TASK STATEMENT.
Below are records; print only the lines from the line containing "Where should I" to the end, both included, reproduced exactly and without the pictures.

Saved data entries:

Segment Open

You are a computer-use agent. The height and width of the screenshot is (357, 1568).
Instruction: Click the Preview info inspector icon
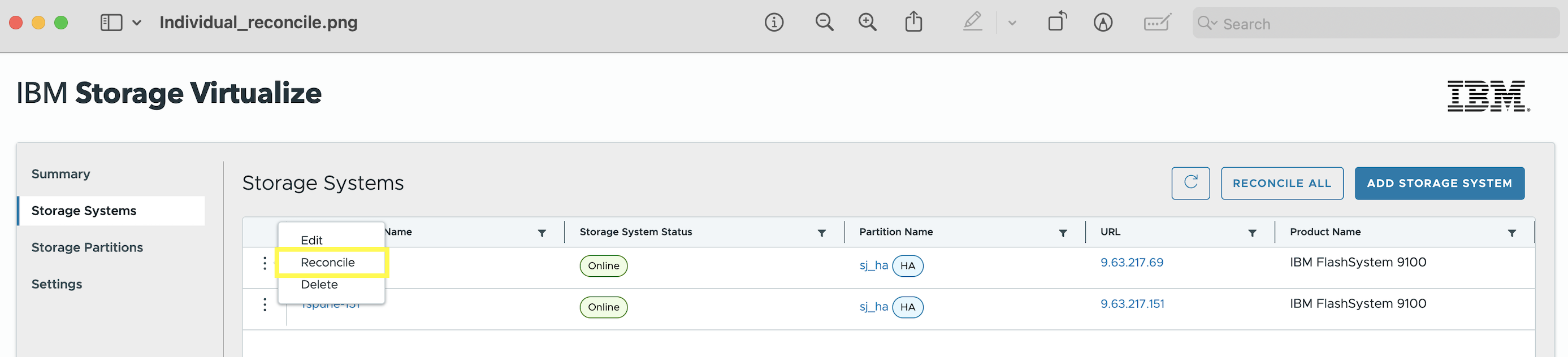(774, 23)
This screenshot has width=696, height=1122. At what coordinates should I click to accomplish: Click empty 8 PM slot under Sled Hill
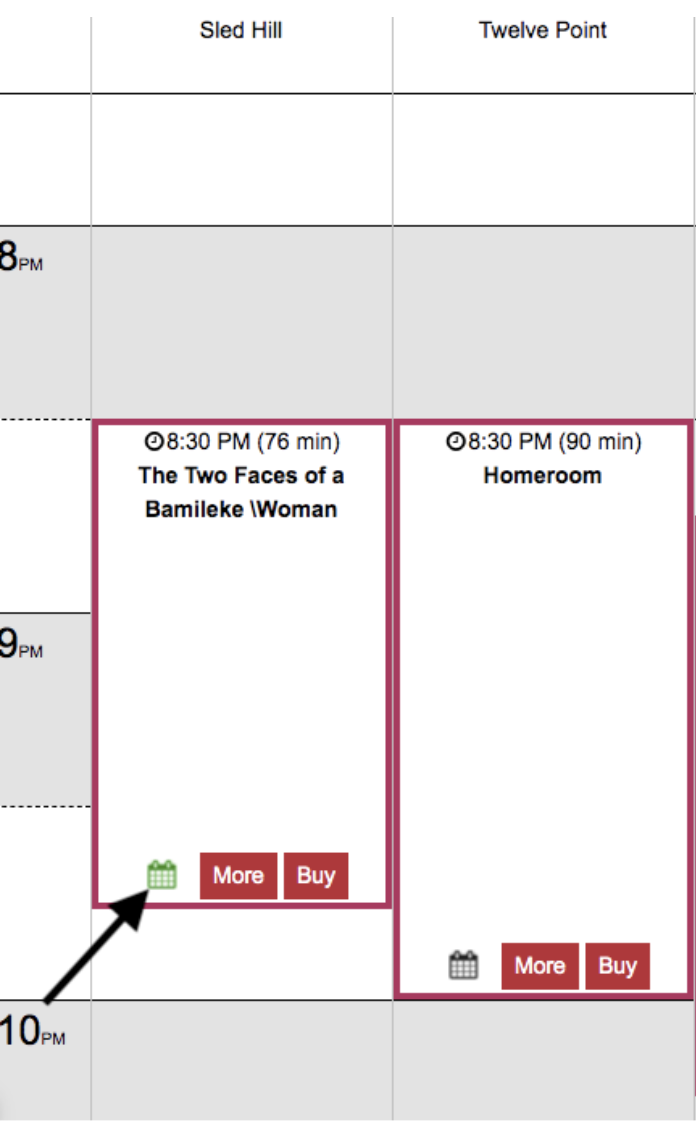tap(241, 322)
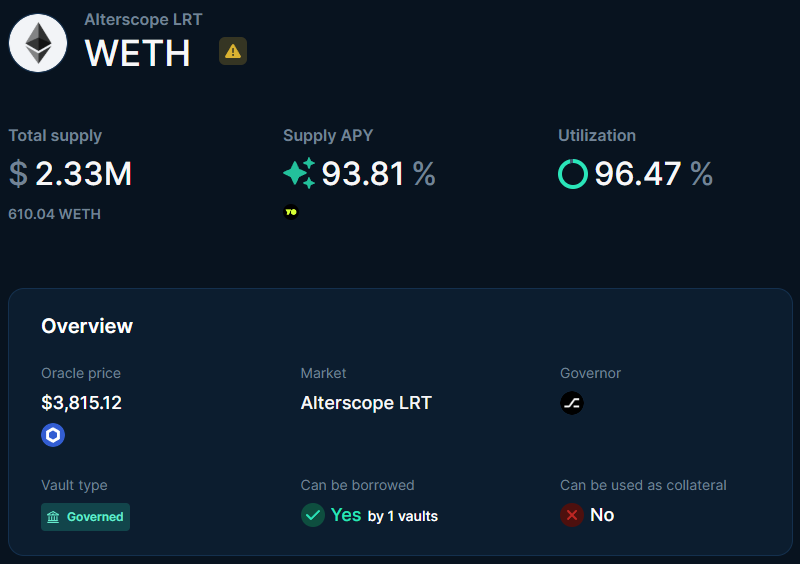Screen dimensions: 800x564
Task: Click the small black rewards badge under APY
Action: coord(291,212)
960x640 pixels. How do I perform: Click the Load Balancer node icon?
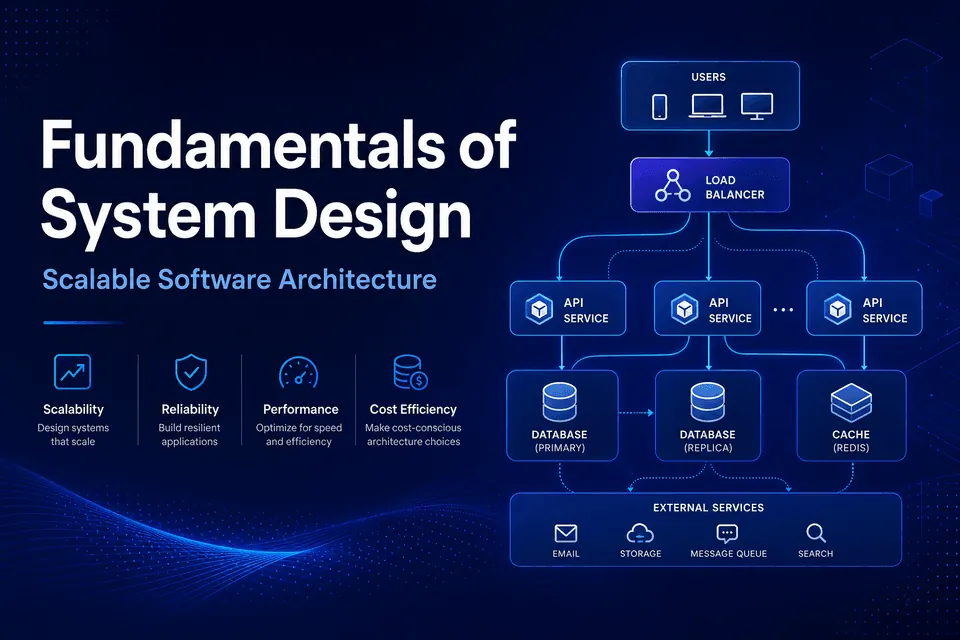tap(673, 186)
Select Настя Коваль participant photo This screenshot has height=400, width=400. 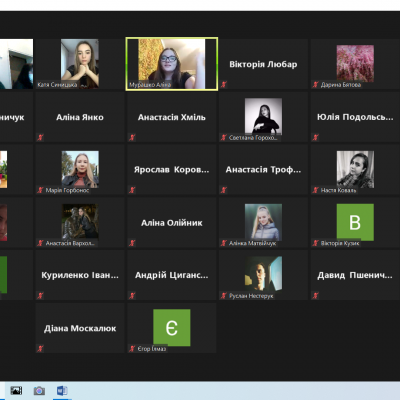tap(355, 169)
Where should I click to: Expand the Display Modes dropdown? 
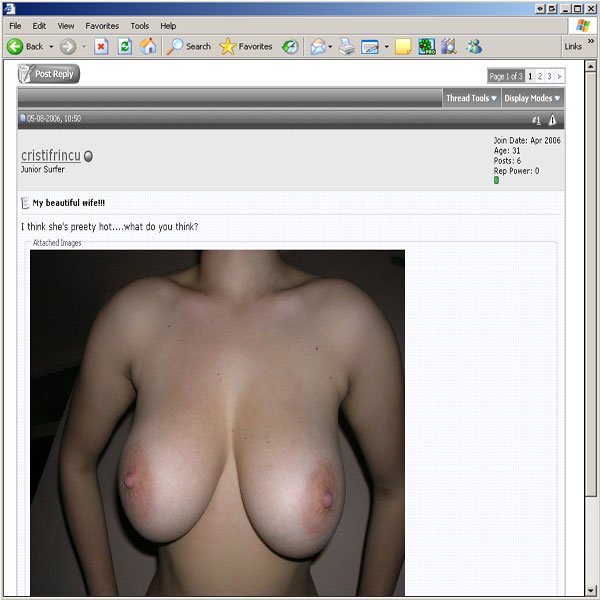pos(532,98)
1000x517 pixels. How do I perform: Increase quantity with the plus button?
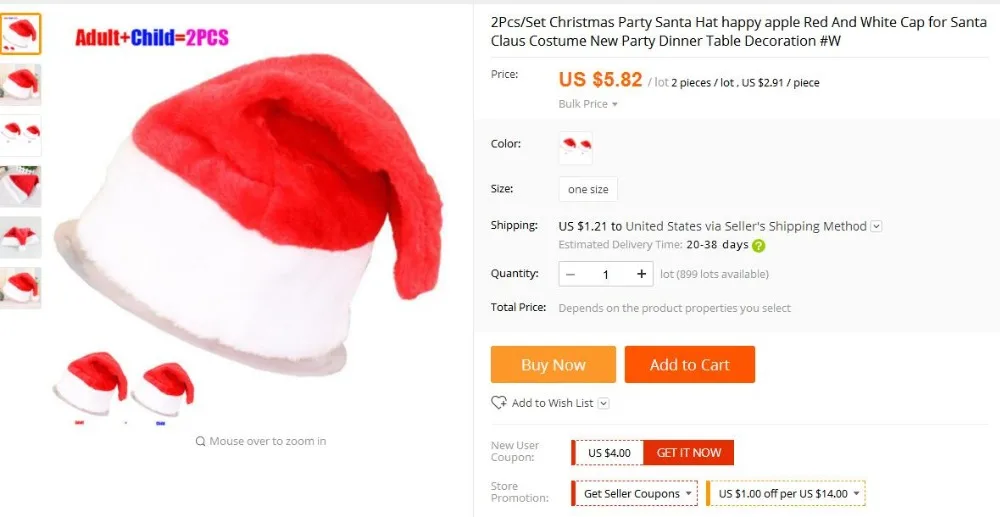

Segment Closed

EXPECTED ANSWER.
Where should I click to: Expand the Display Modes dropdown? 
pos(532,98)
1000x517 pixels. How do I perform: Increase quantity with the plus button?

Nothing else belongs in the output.